Признак пятый… Каюсь, мы пятый признак выделить не смогли. Рассчитываем на помощь. Мы ни злить никого не хотим, ни льстить никому не хотим, просто если у тебя перед глазами есть сводная идентификационная таблица – ты никогда не заблудишься.
И в той же Азии легко поймешь, почему, например, Гонконг – европейский город. И легко поймешь, почему в Европе Москва – азиатский.2011
СИЛЬНЫЕ РЫБКИ В РУССКОЙ ВОДЕ
Однажды милая барышня из числа поклонниц Радуловой спросила, как я отношусь к сильным женщинам. Я засмеялся. Наталья Радулова – Антоша Чехонте нашего времени. То же изобилие персонажей; та же невозможность предпочесть один рассказик или одного героя.
Я про Радулову как Чехова всерьез. И Радулова, и Чехов создают мир по принципу аквариума со сказочным изобилием населения, от вида которого разеваешь рот. У Чехова – гимназисты, архиереи, городничие, мужики, ваньки и Ваньки Жуковы, толстые и тонкие. У Радуловой – женщины беременные и разрешившиеся, брошенные, умоляющие, злые, нежные, влюбленные и любовь потерявшие (и снова толстые и тонкие).

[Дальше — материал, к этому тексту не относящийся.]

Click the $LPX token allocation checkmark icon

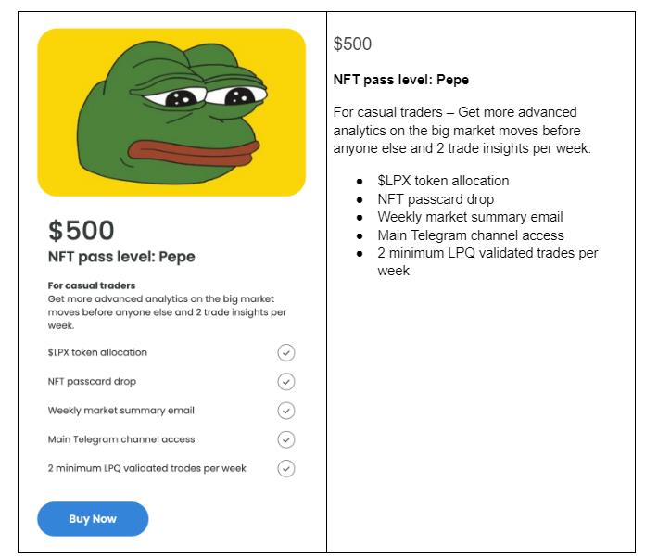point(285,352)
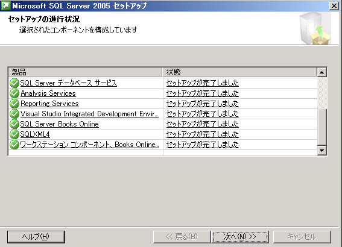Click the setup icon in the title bar

point(5,5)
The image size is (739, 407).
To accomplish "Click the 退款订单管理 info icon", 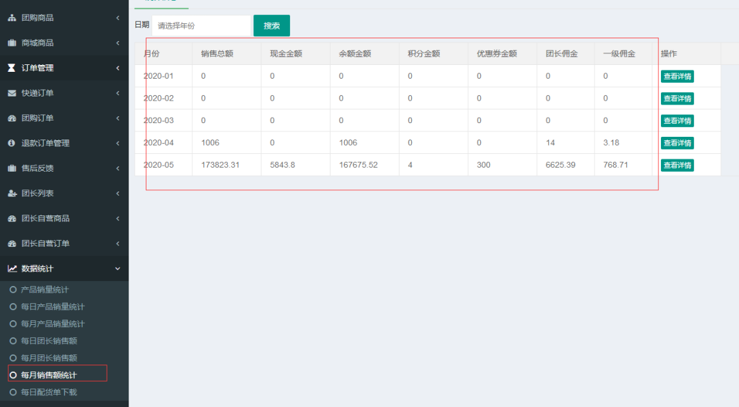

«Сильная женщина» в аквариуме жизни – особая рыбка. То есть не просто строгий костюм, взгляд в упор, шофер, 100 граммов «Талискера» перед сном, – а приватизация вообще всего того, что мужчина считает областью применения своей силы. Включая умение жить одному, то есть одной, – если потребуется, выбирая партнера для неодинокой ночи тот же костюм. Или сорт виски. Путем дегустации.
Я не накручиваю, ей-ей: посмотрите, как изменились последние страницы журналов типа «Афиша». Там на излете XX века рекламировали клубы для мужчин, где раздеваются другие мужчины (было внове), потом – клубы для мужчин, где раздеваются женщины (вернулись к истокам), а сейчас чуть не половина объявлений зовет в клубы для женщин, где снова раздеваются мужчины. То есть женщины отплатили той же монетой, и даже перестали париться, что платят.

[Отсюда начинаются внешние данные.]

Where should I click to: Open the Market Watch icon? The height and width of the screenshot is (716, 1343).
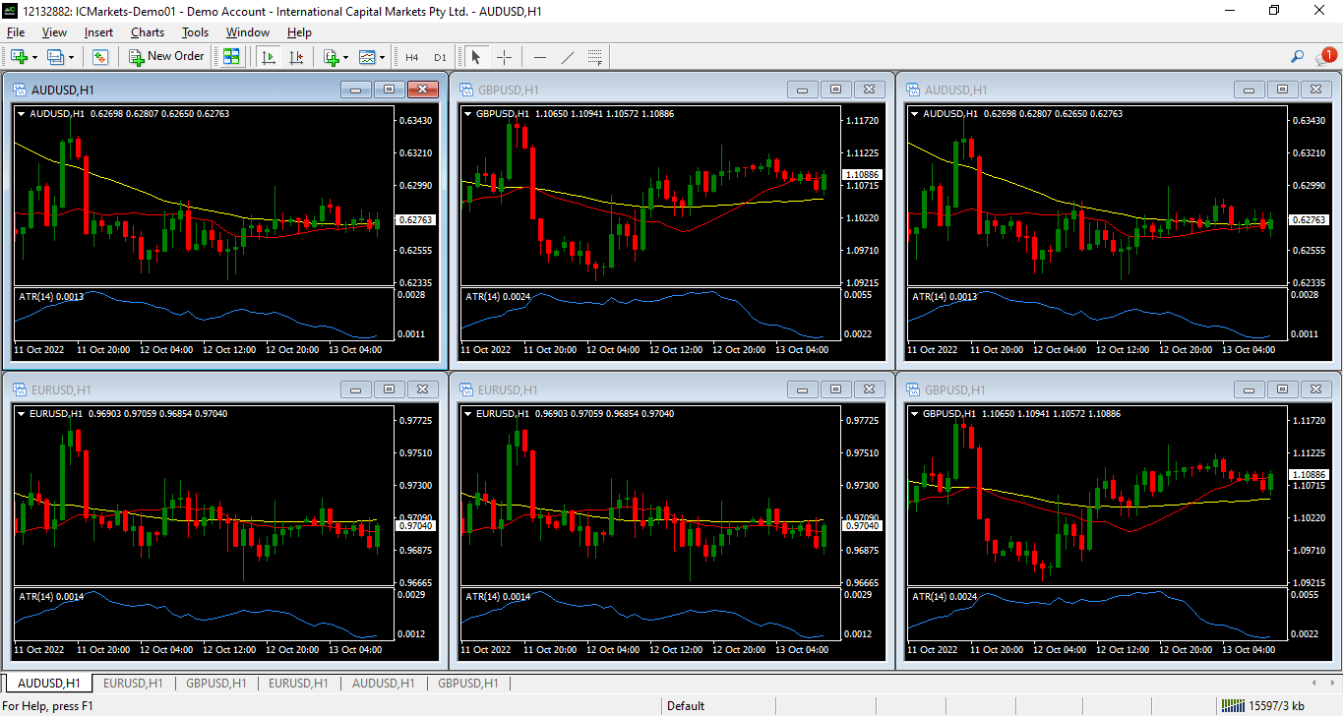click(100, 57)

Но сила сильной женщины не в этом. И даже не в том, что сильные женщины перестали выглядеть гендерным оксюмороном – вроде Коллонтай или Фурцевой – в политике или бизнесе. И даже не в том, что нередко сопутствующее силе одиночество перестали воспринимать как «горькую бабью долю» или феминистский оброк, но – как комфортное бытие, при котором есть место и постоянному мужчину (в виде сына), и непостоянному (когда сын у бабушки).

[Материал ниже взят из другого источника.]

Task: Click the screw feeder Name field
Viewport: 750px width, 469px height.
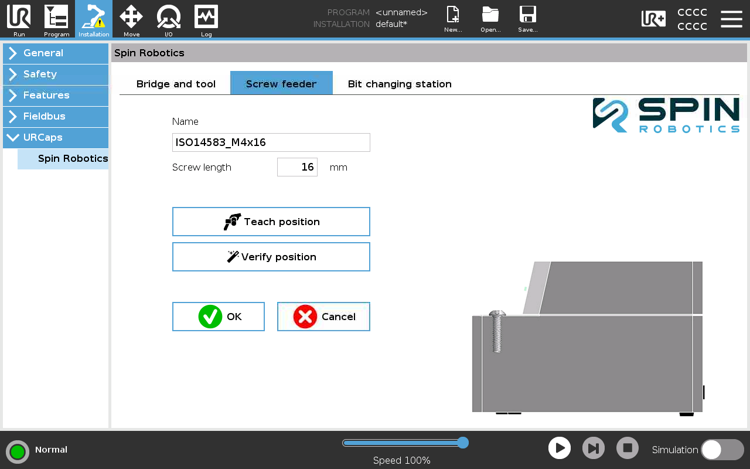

Настоящая сила сильной женщины в том, что она не единственный общественно одобряемый женский типаж, но – один из множества. То есть женщина добилась того, что любой вариант ее жизни перестал выглядеть исключением или несчастьем, а стал просто вариантом. Вон – маманя-наседка, с целым выводком. Вон – женщина-вамп. Вон – очкасткая модная студентка, вон – разведенная стерва, вон – сумасшедшая ученая, вон – тургеневская барышня, вон – худющая Даша Мороз (похудела дополнительно для фильма), вон – толстущая Марика Тамаш (та, что основала балет «240 тонн»), вон – Литвинова с Земфирой.